Desde 1946, quando os cassinos foram proibidos pelo então presidente Eurico Gaspar Dutra, os brasileiros começaram a viver uma espécie de abstinência em relação aos jogos de azar. Isso, no entanto, não quer dizer que a jogatina foi totalmente banida durante quase oito décadas. Nesses 78 anos, tivemos estabelecimentos clandestinos a granel, além da atuação nada discreta dos banqueiros do bicho na sociedade – e formas legais de burlar a proibição de Dutra, como maquininhas de jogos, bingos e, hoje, as bets.
Chamou a atenção de todos o volume movimentado pelos cassinos digitais, apontado pelo Banco Central: são R$ 20 bilhões gastos mensalmente com apostas on-line. Deste montante, cerca de R$ 3 bilhões vêm de pessoas que recebem benefícios sociais, como o Bolsa-família. Isso quer dizer que, no período de um ano, esse mercado poderá movimentar R$ 240 bilhões. Para se ter uma ideia, todo o setor de eventos no Brasil faz circular na economia R$ 200 bilhões anualmente – e esse é o mesmo faturamento esperado para o segmento de carros elétricos no país daqui a seis anos, em 2030.

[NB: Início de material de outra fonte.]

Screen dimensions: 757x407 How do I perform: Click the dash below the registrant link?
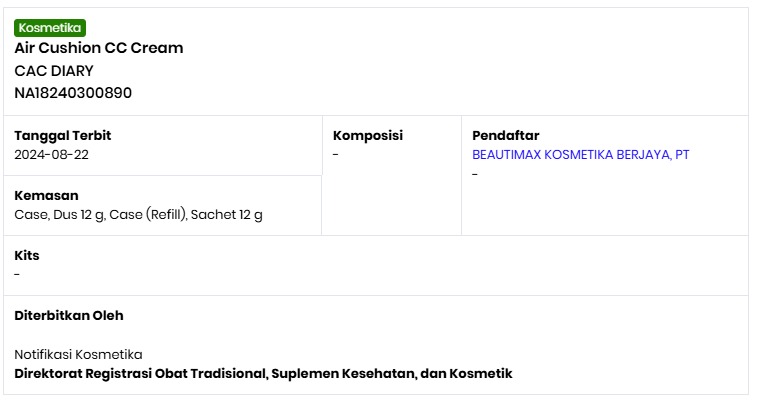tap(475, 175)
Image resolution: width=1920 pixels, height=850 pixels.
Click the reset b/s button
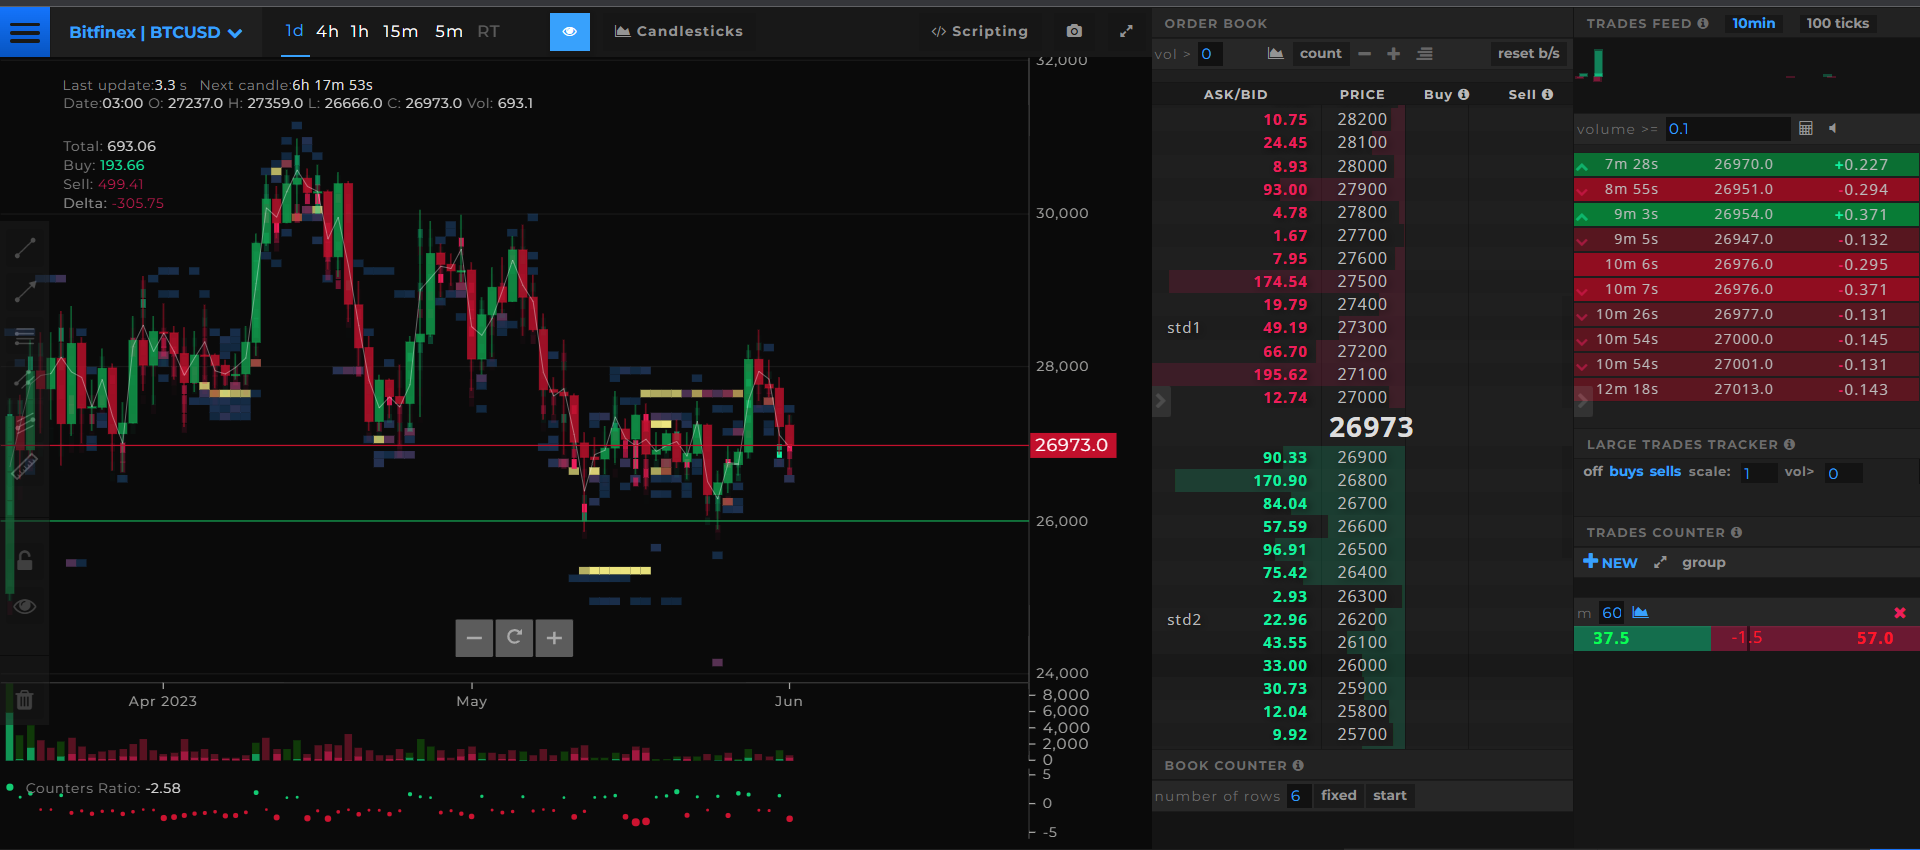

O que diferencia as bets das demais oportunidades de jogos (legais ou não) à disposição da sociedade? Pela primeira vez na história brasileira, a jogatina esteve acessível à toda população, pronta para ser utilizada pelos 480 milhões de dispositivos digitais existentes no país (smartphones, tablets, computadores e notebooks). Este parque instalado cobre praticamente toda a sociedade brasileira, incluindo adolescentes e até crianças.
Esse “liberou geral” ocorreu depois de anos e anos de abstinência e chegou em um momento no qual as pessoas estão buscando entretenimento e dopamina através dos aplicativos instalados em seus equipamentos digitais. As apostas on-line acabam suprindo essas necessidades, mas têm efeitos colaterais sombrios.
O endividamento excessivo dos apostadores é um destes problemas – assim como ver pessoas carentes gastando dinheiro com jogos de azar. Os recursos vindos do Bolsa-família representam 15% do total dispendido em palpites a dinheiro pela rede.
Trata-se de um mercado gigantesco, que foi povoado rapidamente. Segundo dados da PwC Strategy&, havia 51 casas de apostas on-line atuando no Brasil em 2020. Hoje, são mais de 300 – e, destas, apenas 26 tinha, até agosto, pedido autorização para funcionar formalmente em 2025, quando entrará em vigor uma lei que regulamenta o setor.
Muitos críticos apontam a ligação entre o crime organizado e a jogatina, algo que ocorreu em praticamente todos os países do mundo e precisa ser combatido com mão-de-ferro. Por outro lado, o jogo é uma realidade que não podemos ignorar e tem o potencial de gerar um volume importante de impostos para o país.
É preciso educar o brasileiro a conviver com a jogatina e, principalmente, mostrar que as casas de apostas são um negócio como qualquer outro. O problema é que, para que elas tenham sucesso, a maioria esmagadora de seus clientes precisa perder dinheiro. No fundo, é como o consumo de bebida alcoólica: em quantidades pequenas, pode ser visto como diversão; mas, quando se abusa, torna-se vício. E nenhum vício é bom para o ser humano.